Large scale detailed maquette of the bronze sculptural grouping commemorating General Eisenhower with soldiers from the 101st Airborne Division on the eve of D-Day.

There is a battle being waged over the plans for a Washington memorial to President Dwight Eisenhower.

Some of the delays are expected. Funding has been an issue – the cost of the Eisenhower Memorial is estimated to be $140 to $150 million. The finance chairman of the Eisenhower Memorial Commission is former Kansas senator and World War II veteran, Bob Dole. Dole has led the effort that raised more than $170 million in private donations for the National World War II Memorial. Needless to say, he is the right man for the job.

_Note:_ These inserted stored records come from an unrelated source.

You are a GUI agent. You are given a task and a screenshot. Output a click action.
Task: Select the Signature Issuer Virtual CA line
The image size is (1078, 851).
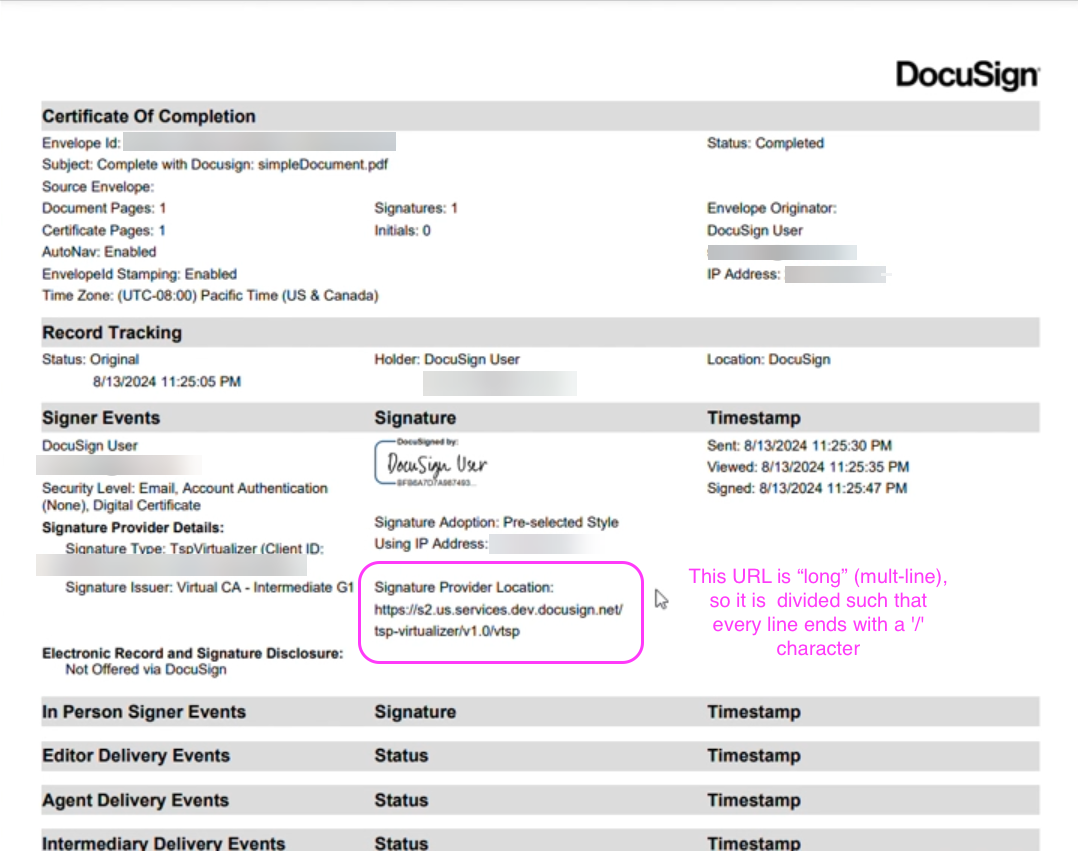210,588
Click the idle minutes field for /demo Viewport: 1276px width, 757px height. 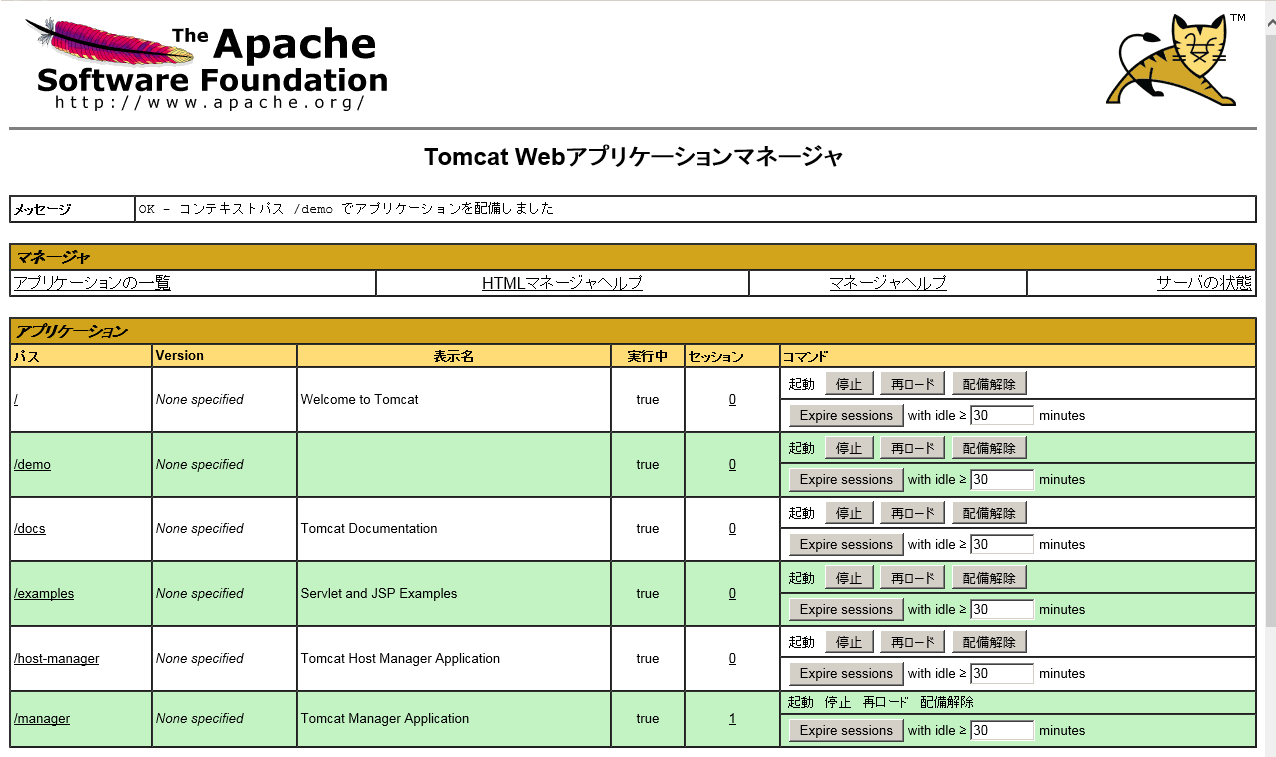point(1002,479)
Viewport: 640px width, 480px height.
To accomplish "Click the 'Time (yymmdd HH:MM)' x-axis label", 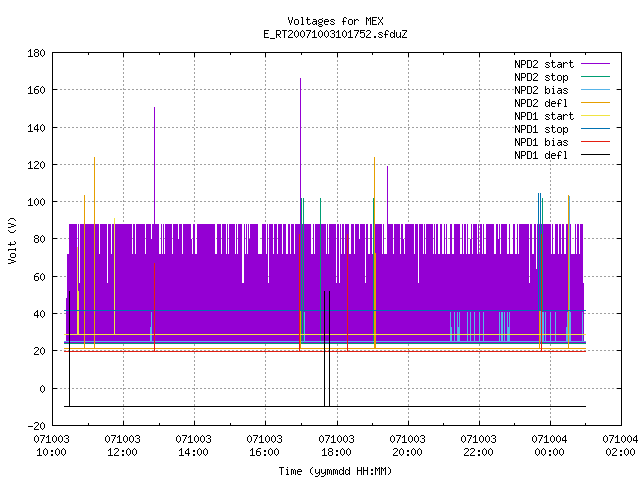I will 335,471.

At 92, Dole worries about the delays surrounding the Eisenhower Memorial – he wants to see the Eisenhower Memorial erected before his time runs out. Only 855,000 of the more than the 16 million men and women who served in World War II are still living. Each year, sadly some, 180,000 World War II vets pass away.

Such delays on memorials are not new. Projects like these rarely get completed in a timely fashion. The Franklin Roosevelt Memorial, which opened in 1997, took 42 years to complete. The Washington Monument was dedicated in 1885, the Lincoln Memorial in 1922, the Jefferson Memorial in 1943. Presidential memorials are very slow to construct even  in the  21sth-century. Congress authorized the Eisenhower Memorial in 1999, but according to the law, construction on the memorial cannot begin until full funding has been achieved. What Bob Dole is hoping to do with his private funding efforts is to get around Congress’s power to speed up the start  of the Eisenhower Memorial. The land for the memorial was selected  in 2005 by the Eisenhower Memorial Commission. The four-acre site is located between the National Air and Space Museum and the Department of Education, both of which Eisenhower helped create.

The question of the location settled, other delays soon came from an unexpected source: the Eisenhower grandchildren. They objected to the extravagance of the original design for the memorial, designed by famed architect Frank Gehry, who is best known for his sculpture-like Guggenheim Museum in Bilbao, Spain and Foundation Luis Vuitton in Paris. A more simple and unadorned memorial would be more appropriate, the family said, to their grandfather’s memory. Eisenhower was not in many ways a simple and unaffected man. In respect to the family’s wishes, Congress has held back funding, even though the memorial has received the governmental approval it needs from the Commission of Fine Arts and the National Capital Planning Commission.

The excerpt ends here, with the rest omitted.